#### [TASK STATEMENT]
Starting with the line that contains "This screenshot has height=435, width=772." and going on through the line that contains "coord(85,75)", write those lines out again with "Run Continuously" replaced by "Stop" and nothing else changed. Leave the pictures out of your answer.
Start of INPUT FOR THIS TASK
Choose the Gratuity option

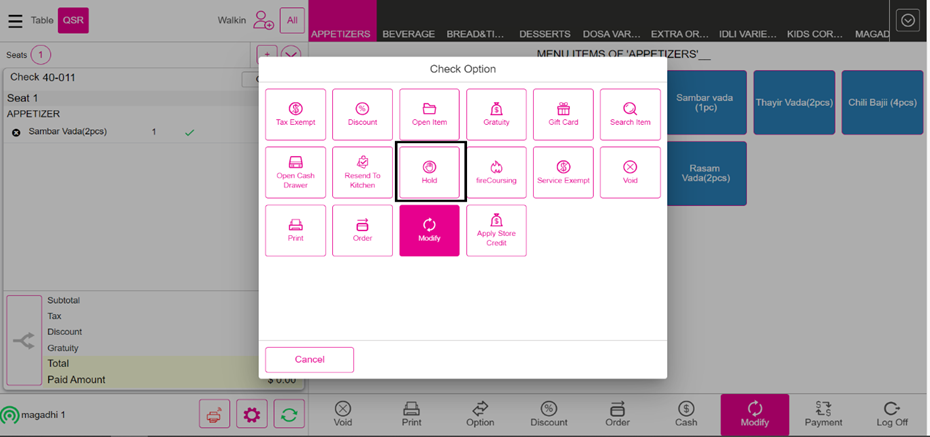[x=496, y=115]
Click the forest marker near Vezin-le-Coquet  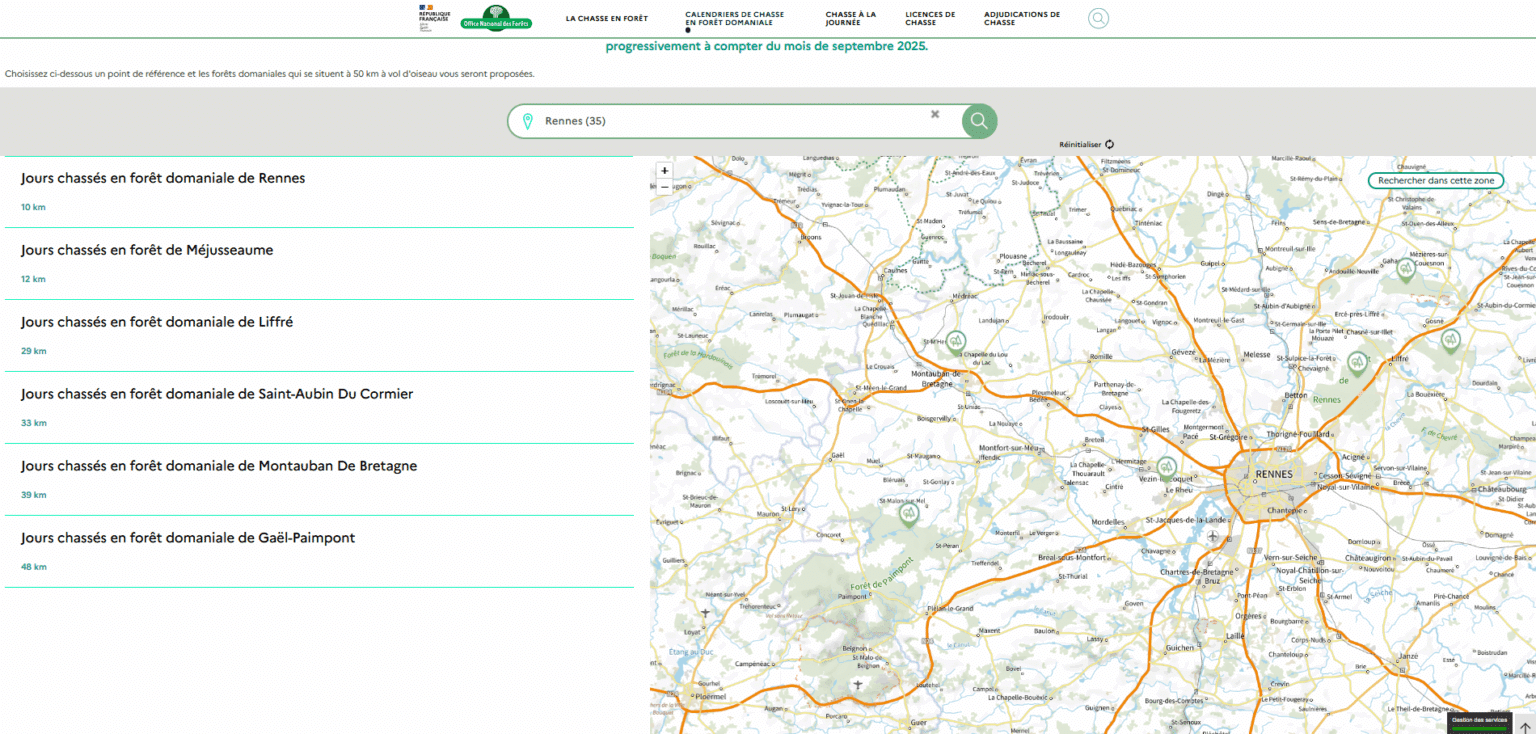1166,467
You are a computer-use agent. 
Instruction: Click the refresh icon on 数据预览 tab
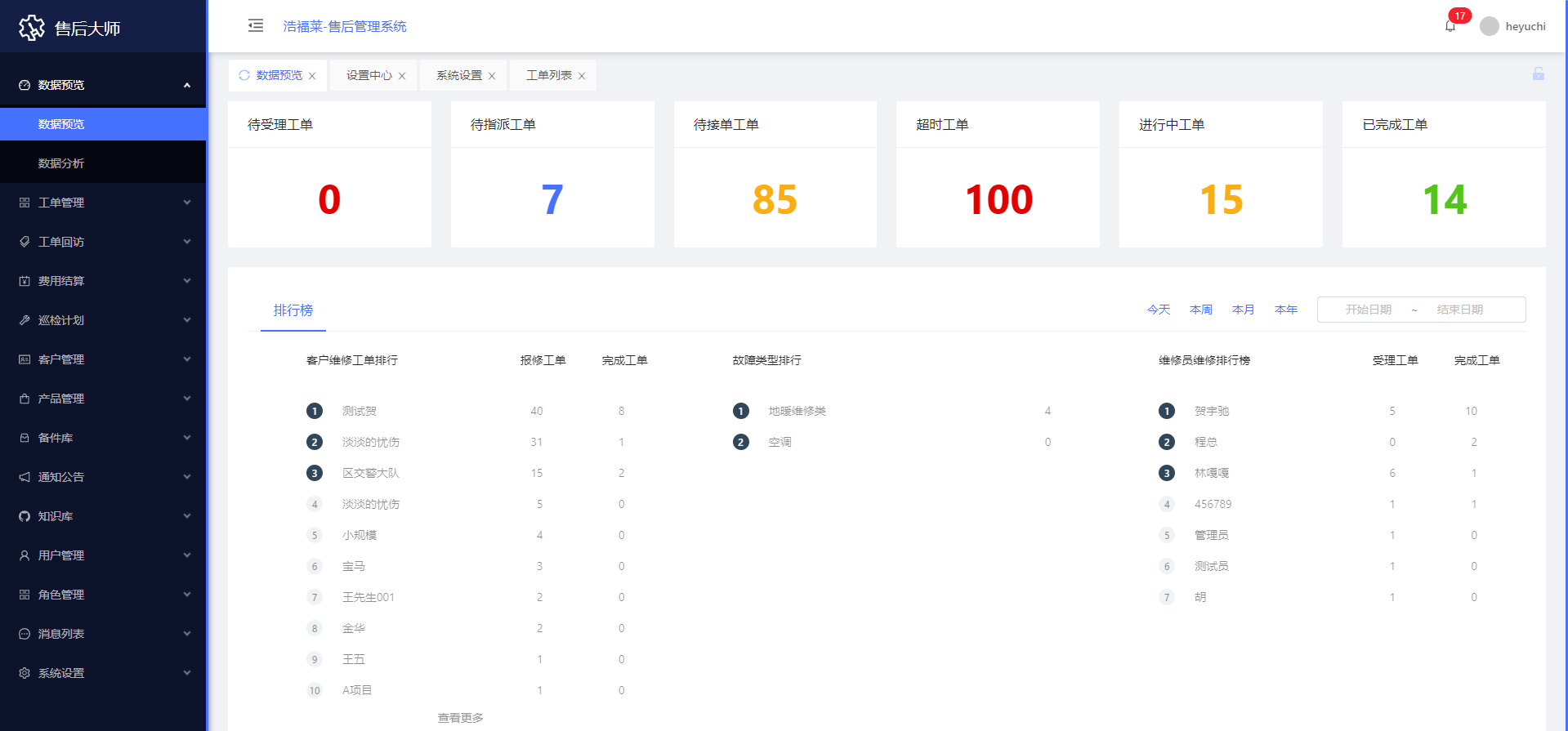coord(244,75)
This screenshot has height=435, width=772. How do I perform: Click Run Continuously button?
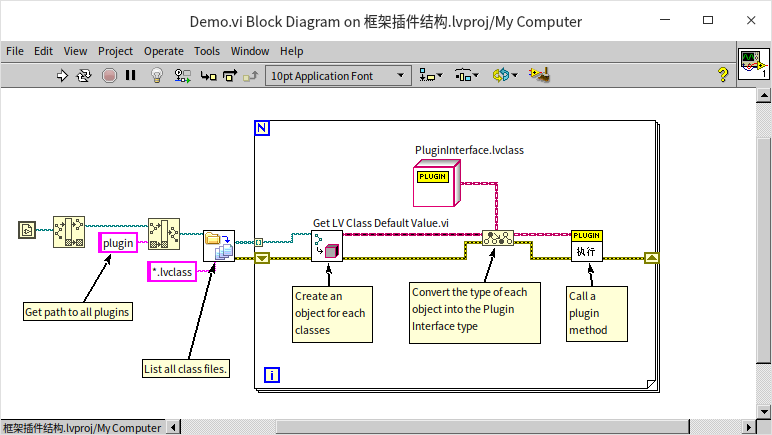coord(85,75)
End of INPUT FOR THIS TASK
Start of INPUT FOR THIS TASK
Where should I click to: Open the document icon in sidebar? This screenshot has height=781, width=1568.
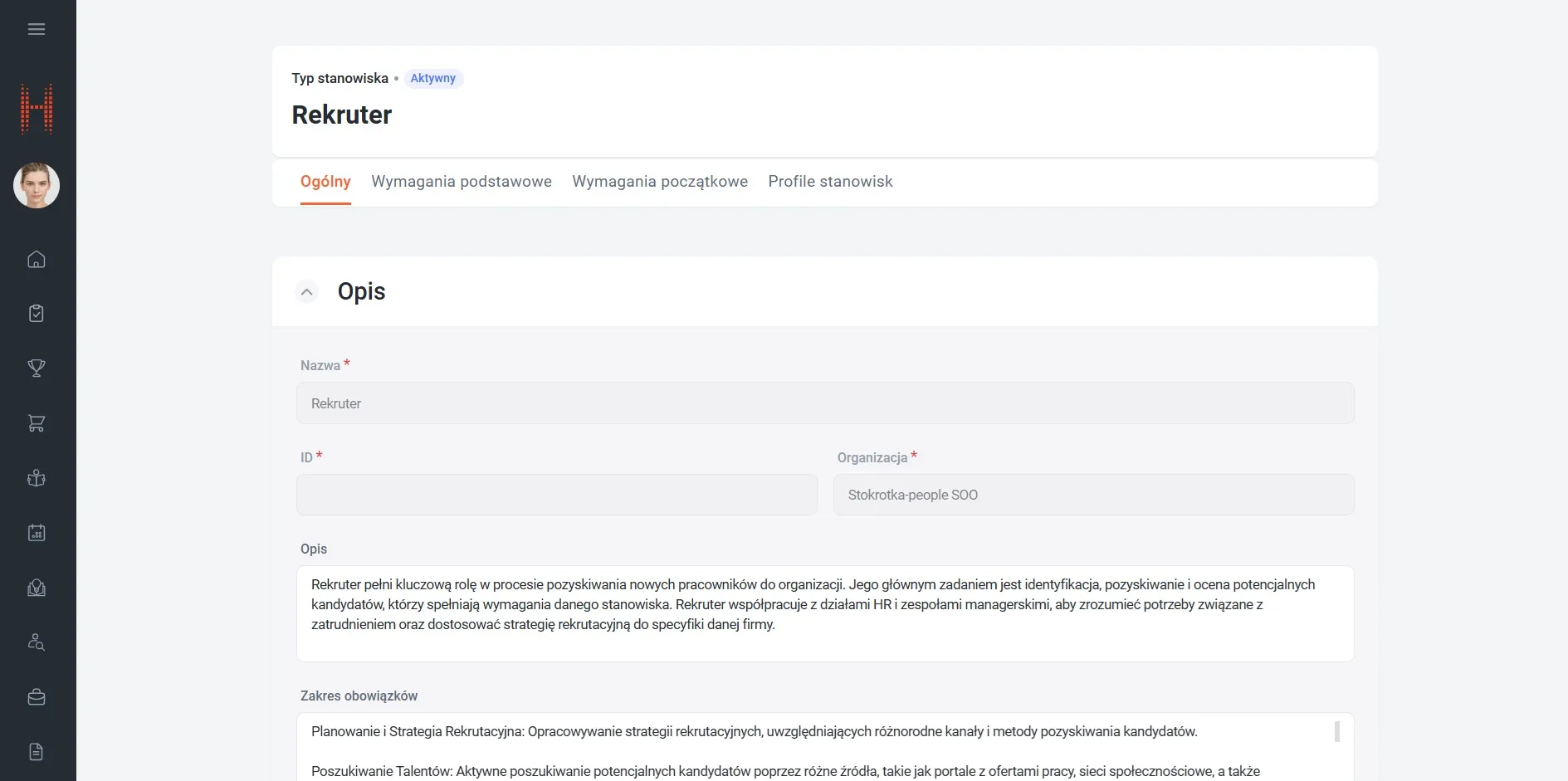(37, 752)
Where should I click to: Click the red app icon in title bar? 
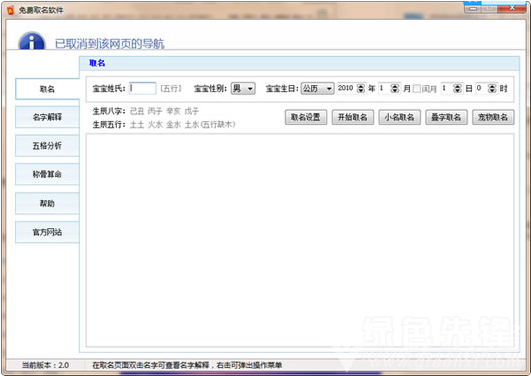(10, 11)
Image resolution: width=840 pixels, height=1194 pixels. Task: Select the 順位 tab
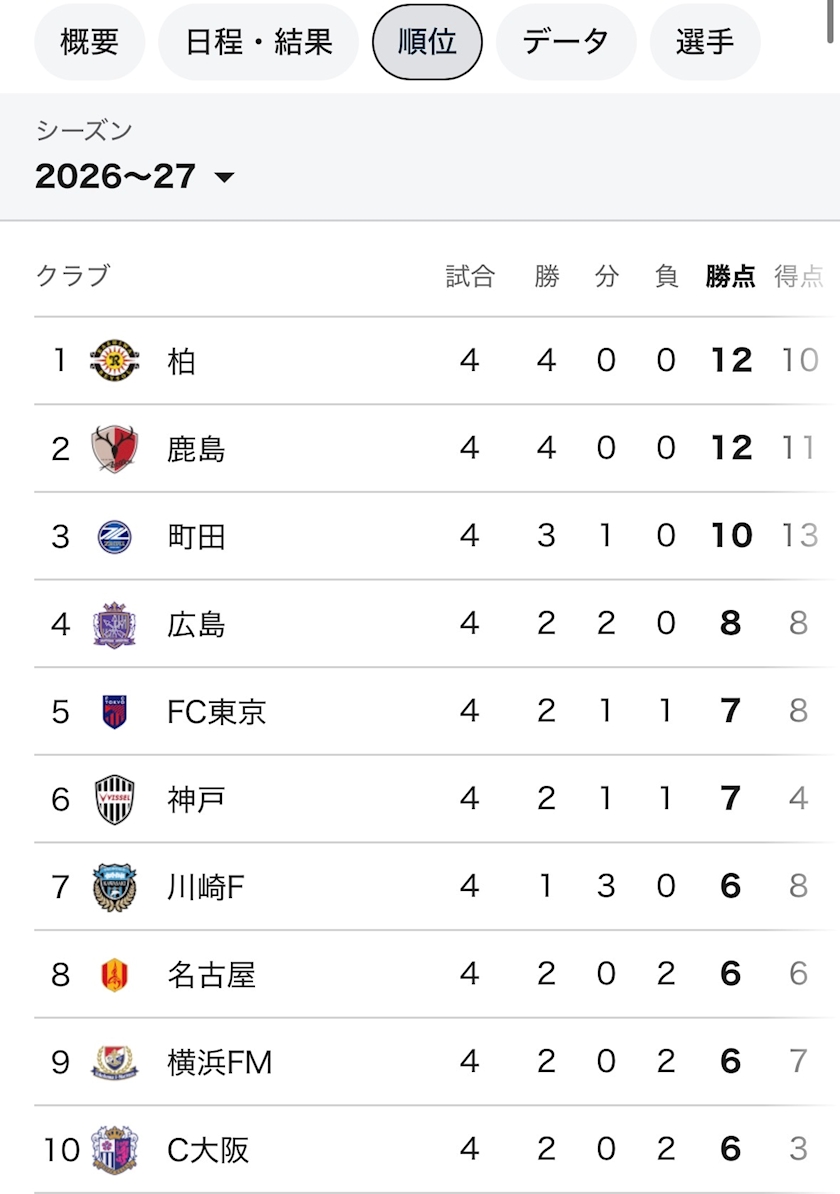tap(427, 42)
End of INPUT FOR THIS TASK
Start of INPUT FOR THIS TASK
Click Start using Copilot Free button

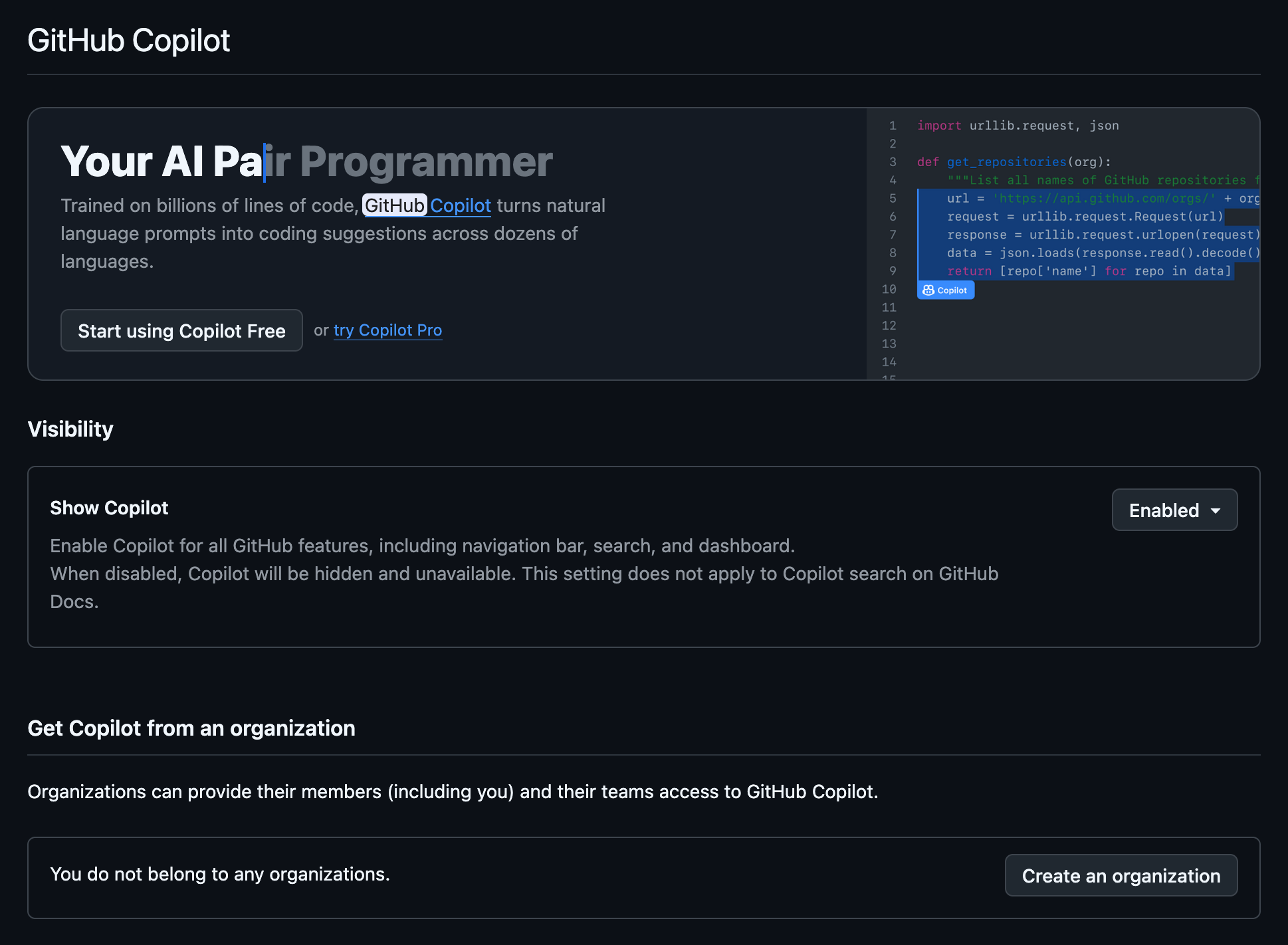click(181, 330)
End of INPUT FOR THIS TASK
#### [ANSWER BELOW]
This screenshot has height=435, width=772. How do I perform: Click Stop button?
coord(85,75)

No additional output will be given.